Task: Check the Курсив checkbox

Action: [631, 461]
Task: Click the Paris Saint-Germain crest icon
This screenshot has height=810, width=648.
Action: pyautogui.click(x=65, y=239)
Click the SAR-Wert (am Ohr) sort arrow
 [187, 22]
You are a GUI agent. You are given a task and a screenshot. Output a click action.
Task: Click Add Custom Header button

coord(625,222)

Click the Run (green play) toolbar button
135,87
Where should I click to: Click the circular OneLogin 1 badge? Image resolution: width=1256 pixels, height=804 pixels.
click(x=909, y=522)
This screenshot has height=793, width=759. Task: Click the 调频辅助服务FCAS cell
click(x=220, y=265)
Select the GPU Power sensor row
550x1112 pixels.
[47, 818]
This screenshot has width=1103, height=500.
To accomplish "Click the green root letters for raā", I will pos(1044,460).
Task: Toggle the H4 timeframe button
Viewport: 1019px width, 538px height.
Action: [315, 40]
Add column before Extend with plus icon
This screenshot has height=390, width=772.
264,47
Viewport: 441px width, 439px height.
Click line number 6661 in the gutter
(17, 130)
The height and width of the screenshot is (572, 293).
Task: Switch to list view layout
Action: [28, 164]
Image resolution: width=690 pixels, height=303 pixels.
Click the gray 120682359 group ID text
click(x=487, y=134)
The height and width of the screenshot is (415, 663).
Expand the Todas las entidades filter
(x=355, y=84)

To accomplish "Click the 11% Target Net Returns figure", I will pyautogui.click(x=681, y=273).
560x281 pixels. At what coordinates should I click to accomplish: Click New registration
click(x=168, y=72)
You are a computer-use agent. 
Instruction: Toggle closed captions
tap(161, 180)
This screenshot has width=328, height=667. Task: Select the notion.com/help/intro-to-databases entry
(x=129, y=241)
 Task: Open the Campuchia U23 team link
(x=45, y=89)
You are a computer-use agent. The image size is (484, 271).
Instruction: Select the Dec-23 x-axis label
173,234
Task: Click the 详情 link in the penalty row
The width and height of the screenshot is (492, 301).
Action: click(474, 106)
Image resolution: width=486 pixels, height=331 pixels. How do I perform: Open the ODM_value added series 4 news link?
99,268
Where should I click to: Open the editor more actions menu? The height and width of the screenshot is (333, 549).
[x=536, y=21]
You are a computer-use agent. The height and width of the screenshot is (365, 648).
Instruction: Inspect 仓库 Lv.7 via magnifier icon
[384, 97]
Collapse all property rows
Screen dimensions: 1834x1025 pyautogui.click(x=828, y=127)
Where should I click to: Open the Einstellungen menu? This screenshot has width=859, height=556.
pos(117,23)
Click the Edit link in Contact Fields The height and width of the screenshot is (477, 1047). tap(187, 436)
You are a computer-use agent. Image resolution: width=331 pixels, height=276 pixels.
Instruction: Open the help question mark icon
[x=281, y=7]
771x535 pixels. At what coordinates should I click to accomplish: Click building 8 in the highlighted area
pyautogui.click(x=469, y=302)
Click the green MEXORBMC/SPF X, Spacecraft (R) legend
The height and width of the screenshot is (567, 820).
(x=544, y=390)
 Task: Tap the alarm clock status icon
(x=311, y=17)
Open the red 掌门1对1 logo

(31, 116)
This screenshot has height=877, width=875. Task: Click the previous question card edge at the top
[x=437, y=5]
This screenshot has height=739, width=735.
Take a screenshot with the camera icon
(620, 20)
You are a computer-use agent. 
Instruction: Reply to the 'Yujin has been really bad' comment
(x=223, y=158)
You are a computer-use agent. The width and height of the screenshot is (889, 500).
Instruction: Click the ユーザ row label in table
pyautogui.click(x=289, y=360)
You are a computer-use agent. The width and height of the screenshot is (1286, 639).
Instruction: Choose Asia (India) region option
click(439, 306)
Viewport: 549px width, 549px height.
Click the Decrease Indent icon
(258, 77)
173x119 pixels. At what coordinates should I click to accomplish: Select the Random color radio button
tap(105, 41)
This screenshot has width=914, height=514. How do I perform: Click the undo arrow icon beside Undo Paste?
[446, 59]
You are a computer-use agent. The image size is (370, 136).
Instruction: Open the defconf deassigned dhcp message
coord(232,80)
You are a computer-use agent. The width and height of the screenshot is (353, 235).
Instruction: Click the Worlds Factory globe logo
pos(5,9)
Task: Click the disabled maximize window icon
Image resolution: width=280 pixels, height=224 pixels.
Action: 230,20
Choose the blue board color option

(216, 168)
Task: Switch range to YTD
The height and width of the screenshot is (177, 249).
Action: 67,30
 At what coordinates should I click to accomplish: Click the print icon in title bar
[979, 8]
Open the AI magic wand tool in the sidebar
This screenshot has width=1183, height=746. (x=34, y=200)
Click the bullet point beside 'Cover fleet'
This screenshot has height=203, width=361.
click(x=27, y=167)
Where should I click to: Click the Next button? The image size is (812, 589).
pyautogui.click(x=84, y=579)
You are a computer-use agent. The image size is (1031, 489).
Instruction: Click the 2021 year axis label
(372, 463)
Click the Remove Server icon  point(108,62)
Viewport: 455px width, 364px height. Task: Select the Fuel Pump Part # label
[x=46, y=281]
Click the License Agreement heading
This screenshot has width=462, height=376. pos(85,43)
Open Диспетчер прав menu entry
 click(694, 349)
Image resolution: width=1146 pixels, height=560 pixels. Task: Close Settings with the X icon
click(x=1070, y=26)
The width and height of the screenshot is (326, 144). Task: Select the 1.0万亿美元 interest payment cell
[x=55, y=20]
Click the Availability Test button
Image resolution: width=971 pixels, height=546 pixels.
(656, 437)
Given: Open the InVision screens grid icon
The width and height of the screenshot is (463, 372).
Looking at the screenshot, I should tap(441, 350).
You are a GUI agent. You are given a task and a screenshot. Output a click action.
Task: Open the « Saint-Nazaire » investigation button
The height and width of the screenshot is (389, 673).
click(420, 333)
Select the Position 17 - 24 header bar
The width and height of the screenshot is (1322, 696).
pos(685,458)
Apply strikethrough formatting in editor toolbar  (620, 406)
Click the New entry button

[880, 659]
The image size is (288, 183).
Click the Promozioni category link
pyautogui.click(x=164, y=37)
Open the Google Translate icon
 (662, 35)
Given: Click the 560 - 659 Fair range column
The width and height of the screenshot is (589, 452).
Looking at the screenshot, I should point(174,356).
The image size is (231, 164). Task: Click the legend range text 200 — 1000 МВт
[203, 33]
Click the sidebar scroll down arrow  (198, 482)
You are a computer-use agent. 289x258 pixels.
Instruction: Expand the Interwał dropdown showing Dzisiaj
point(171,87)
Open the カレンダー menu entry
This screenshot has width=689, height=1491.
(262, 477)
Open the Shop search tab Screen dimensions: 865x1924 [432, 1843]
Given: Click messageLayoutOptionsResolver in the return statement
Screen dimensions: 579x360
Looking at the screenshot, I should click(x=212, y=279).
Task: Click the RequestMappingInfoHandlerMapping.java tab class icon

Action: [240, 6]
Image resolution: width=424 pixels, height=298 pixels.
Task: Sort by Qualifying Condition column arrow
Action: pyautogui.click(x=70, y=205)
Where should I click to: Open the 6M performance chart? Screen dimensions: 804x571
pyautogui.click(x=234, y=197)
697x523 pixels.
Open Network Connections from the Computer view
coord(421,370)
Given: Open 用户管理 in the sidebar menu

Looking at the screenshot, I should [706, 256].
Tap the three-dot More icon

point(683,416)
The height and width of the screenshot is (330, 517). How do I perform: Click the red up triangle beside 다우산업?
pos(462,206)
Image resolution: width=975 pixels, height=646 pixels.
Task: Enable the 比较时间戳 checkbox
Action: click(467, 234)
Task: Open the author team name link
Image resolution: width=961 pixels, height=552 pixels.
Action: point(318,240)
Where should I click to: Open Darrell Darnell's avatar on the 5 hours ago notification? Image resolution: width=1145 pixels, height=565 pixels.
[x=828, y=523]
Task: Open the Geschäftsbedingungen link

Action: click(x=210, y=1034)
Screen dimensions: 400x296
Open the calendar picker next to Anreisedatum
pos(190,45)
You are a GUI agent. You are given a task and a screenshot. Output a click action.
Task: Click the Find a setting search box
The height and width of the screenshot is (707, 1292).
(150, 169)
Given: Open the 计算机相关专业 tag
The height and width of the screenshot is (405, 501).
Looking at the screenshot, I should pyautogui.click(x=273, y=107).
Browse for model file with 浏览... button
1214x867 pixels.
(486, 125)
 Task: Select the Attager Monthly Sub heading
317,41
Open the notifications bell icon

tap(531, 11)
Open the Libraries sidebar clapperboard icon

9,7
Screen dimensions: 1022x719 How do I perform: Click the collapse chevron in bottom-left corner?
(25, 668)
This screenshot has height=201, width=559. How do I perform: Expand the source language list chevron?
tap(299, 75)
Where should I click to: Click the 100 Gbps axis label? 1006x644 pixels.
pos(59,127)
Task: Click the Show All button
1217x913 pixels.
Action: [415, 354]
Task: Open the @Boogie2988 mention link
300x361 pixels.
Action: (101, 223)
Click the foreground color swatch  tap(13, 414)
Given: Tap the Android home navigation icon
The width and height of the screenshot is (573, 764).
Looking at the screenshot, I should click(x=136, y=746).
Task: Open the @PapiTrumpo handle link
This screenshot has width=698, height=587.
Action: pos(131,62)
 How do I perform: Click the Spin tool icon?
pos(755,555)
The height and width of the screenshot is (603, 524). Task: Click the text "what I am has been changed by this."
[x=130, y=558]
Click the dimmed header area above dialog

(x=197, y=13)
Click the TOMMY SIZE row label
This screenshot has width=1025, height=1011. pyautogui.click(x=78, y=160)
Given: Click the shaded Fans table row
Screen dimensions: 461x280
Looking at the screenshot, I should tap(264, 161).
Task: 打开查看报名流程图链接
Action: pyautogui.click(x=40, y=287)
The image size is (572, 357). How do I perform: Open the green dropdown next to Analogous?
▬▬▬▬▬▬▬▬▬▬
→ Exercise brief
Pull out each line of the records above that contains the string "pyautogui", and list those lines in their original order.

→ Answer to this problem
Action: pyautogui.click(x=65, y=239)
To accomplish "Click the 11% Target Net Returns figure", I will pyautogui.click(x=681, y=273).
Screen dimensions: 1834x1025 pyautogui.click(x=828, y=127)
pyautogui.click(x=469, y=302)
pyautogui.click(x=289, y=360)
pyautogui.click(x=84, y=579)
pyautogui.click(x=164, y=37)
Action: pyautogui.click(x=70, y=205)
pyautogui.click(x=234, y=197)
Looking at the screenshot, I should pyautogui.click(x=273, y=107).
This screenshot has width=1025, height=1011. pyautogui.click(x=78, y=160)
Action: pyautogui.click(x=40, y=287)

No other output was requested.